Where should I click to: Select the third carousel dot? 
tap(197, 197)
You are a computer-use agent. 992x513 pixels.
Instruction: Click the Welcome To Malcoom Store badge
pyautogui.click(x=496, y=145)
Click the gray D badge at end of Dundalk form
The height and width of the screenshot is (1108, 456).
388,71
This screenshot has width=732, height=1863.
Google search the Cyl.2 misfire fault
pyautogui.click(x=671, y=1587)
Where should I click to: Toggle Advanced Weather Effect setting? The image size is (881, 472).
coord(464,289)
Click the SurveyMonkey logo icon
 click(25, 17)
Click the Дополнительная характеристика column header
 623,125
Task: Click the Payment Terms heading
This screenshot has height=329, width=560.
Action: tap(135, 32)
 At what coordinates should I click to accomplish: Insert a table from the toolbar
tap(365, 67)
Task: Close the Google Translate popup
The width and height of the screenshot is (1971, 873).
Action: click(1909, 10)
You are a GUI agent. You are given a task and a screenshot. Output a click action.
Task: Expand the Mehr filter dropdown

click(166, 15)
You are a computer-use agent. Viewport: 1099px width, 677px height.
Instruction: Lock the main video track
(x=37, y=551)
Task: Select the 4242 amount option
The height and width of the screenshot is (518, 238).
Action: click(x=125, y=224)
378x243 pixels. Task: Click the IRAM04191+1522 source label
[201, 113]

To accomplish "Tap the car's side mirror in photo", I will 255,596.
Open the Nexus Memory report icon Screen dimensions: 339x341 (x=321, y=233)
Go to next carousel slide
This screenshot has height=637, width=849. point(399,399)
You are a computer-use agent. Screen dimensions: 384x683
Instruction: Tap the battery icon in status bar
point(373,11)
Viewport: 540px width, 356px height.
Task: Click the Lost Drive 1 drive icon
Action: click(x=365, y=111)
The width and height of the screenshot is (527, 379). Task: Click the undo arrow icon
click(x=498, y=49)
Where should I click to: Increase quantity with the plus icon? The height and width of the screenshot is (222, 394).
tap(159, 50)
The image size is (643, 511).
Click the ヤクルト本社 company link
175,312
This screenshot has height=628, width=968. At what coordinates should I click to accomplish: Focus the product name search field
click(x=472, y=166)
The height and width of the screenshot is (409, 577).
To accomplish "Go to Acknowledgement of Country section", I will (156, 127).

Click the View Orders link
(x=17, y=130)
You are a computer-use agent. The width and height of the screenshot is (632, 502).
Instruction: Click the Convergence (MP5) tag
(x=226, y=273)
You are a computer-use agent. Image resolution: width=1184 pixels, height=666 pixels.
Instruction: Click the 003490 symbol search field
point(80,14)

※

■ WORK TASK:
Return the lines of the listing where the string "computer" appears.

■ SOLUTION TO THIS TASK:
You are a computer-use agent. 992x513 pixels.
You are a computer-use agent. Viewport: 1099px width, 677px height.
You are a computer-use agent. Screen dimensions: 384x683
You are a computer-use agent. The width and height of the screenshot is (632, 502).
You are a computer-use agent. Image resolution: width=1184 pixels, height=666 pixels.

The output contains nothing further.